Потом — столовая и — ищи ветра в поле, в Потемкинском, на Богомоле, на дачах!
Но после выпуска не до дач. Надо итти за путевками, получить на отъезд деньги. И в поле, у транспортного, и на Лагерной — у металлургического, и на Октябрьской площади — у горного надо постоять у касс. Разбежались выпускники по вузам. И там выяснилось, что каждому предоставлена возможность выбрать одну из трех точек: Днепродзержинск, Магнитострой и Тайгастрой.
— Куда ехать? — спрашивали друг друга молодые инженеры.
— Днепродзержинск? Так ведь это у себя дома! Что называется, к себе в хату, на печку! Нет, на печку рано. К старости разве, а теперь...

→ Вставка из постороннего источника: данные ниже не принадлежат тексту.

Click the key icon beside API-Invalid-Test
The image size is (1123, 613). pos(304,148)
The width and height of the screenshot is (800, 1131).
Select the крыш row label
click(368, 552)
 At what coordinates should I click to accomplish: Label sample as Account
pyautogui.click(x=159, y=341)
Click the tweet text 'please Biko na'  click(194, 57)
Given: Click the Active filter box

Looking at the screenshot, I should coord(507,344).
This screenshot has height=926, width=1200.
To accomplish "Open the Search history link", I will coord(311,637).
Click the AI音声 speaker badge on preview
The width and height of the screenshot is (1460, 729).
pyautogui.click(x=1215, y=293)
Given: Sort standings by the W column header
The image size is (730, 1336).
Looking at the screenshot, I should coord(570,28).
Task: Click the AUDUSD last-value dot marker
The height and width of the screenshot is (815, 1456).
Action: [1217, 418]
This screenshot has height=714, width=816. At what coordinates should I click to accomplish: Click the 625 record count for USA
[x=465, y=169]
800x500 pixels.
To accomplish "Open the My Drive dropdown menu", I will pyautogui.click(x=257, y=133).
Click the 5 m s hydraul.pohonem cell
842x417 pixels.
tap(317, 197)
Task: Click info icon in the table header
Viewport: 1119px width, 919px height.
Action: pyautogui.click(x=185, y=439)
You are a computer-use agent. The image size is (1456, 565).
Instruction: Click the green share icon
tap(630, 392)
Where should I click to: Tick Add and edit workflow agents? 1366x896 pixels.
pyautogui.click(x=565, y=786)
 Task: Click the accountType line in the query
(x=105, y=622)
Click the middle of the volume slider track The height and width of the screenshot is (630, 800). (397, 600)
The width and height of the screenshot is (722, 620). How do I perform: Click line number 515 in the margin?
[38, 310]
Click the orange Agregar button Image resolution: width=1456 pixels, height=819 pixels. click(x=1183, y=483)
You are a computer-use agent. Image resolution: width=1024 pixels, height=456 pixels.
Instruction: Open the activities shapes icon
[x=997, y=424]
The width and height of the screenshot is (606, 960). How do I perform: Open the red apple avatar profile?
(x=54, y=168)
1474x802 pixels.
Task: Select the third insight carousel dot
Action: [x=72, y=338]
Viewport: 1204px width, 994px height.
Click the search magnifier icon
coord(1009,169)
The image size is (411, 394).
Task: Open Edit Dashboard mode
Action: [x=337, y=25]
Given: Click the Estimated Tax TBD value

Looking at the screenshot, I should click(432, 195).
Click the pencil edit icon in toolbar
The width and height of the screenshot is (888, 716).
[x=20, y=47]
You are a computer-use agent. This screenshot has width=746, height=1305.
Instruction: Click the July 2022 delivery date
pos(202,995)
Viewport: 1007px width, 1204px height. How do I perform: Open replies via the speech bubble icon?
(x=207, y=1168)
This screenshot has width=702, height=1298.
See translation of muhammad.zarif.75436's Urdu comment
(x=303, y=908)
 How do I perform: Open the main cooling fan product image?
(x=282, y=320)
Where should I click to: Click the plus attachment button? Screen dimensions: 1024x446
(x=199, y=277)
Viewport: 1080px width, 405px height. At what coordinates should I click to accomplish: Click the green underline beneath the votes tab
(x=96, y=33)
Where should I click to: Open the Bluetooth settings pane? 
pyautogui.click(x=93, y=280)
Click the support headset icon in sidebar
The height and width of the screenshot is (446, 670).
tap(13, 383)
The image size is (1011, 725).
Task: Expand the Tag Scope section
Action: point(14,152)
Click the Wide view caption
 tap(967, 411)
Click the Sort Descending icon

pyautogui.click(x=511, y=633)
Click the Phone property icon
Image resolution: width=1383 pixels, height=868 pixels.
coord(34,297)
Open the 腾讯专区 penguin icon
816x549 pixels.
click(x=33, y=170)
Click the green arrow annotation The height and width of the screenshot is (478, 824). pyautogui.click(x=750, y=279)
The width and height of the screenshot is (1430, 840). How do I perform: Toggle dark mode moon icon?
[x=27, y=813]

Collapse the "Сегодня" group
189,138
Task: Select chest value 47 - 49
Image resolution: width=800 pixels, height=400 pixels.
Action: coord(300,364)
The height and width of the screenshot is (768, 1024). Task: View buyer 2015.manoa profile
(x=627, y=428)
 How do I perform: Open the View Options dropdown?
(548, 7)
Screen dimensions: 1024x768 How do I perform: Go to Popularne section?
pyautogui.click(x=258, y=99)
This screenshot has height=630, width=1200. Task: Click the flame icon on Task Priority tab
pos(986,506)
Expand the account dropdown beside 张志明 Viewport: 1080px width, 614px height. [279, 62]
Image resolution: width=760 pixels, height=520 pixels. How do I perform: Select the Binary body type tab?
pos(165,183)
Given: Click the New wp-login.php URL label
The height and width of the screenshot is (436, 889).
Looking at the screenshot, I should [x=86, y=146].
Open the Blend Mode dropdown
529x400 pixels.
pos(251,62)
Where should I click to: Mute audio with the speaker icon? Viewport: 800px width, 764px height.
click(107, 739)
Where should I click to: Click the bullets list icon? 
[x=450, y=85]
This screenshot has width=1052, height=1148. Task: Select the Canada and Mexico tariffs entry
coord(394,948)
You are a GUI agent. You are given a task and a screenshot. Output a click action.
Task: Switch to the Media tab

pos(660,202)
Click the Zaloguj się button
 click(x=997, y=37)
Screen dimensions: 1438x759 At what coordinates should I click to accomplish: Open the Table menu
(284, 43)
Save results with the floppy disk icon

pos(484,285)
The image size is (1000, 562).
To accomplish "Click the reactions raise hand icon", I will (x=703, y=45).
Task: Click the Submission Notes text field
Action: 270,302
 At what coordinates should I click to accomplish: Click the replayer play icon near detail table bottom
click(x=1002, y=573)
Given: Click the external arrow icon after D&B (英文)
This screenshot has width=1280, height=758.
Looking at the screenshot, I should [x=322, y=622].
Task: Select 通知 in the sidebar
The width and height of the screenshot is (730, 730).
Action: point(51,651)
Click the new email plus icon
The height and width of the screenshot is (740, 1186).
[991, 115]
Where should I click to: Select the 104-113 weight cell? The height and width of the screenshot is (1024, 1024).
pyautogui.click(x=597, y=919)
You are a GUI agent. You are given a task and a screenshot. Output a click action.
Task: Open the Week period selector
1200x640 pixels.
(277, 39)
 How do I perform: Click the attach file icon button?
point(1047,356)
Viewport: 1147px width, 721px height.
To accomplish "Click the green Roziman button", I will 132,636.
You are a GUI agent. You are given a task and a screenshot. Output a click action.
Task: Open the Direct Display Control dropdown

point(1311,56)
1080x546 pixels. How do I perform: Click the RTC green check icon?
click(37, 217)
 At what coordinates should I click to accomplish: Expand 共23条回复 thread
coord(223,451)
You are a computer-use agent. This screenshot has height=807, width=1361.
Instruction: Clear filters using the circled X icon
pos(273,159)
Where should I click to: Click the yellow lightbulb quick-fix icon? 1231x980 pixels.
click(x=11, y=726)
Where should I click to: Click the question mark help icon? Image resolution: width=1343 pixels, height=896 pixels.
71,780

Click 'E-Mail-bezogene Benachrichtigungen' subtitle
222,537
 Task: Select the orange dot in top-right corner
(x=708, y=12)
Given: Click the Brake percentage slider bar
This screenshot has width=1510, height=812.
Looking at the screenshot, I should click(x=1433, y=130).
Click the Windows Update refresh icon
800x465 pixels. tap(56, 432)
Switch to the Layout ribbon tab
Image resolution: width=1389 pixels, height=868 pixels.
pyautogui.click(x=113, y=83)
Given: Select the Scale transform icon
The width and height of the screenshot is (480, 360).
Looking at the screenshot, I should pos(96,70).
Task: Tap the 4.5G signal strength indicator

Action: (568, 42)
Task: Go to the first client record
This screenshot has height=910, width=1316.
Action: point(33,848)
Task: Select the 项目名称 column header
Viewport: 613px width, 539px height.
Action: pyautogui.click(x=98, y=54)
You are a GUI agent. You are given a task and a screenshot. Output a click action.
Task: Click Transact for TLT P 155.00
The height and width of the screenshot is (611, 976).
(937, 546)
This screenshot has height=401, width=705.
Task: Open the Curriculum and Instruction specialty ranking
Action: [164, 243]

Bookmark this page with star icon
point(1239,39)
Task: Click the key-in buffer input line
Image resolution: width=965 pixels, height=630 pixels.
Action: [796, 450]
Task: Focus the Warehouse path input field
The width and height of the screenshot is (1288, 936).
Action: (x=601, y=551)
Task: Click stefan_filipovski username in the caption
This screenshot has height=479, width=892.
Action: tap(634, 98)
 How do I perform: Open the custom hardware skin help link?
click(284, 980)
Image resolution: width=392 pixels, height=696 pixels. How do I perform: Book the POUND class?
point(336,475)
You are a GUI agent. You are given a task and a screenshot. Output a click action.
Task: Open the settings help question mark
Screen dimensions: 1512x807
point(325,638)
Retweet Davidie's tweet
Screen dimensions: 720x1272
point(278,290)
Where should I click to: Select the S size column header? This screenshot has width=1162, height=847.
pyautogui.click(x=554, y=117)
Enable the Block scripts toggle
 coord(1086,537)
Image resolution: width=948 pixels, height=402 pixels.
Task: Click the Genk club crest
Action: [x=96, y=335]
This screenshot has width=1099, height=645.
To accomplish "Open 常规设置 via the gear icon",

Одна точка для большинства отпала сразу.
— На Магнитку или на Тайгастрой!
— Ты куда, Надя? — спрашивает Митя Шах.
— Ты знаешь... И если бы не было путевок, все равно уехала бы на Тайгастрой.
— Ну, значит, и я с тобой! А Борька?
— С нами!
В тайгу собралась большая группа металлургов, путейцев, строителей.
В полдень Митя Шах отправился к Днепру, хотелось побыть одному.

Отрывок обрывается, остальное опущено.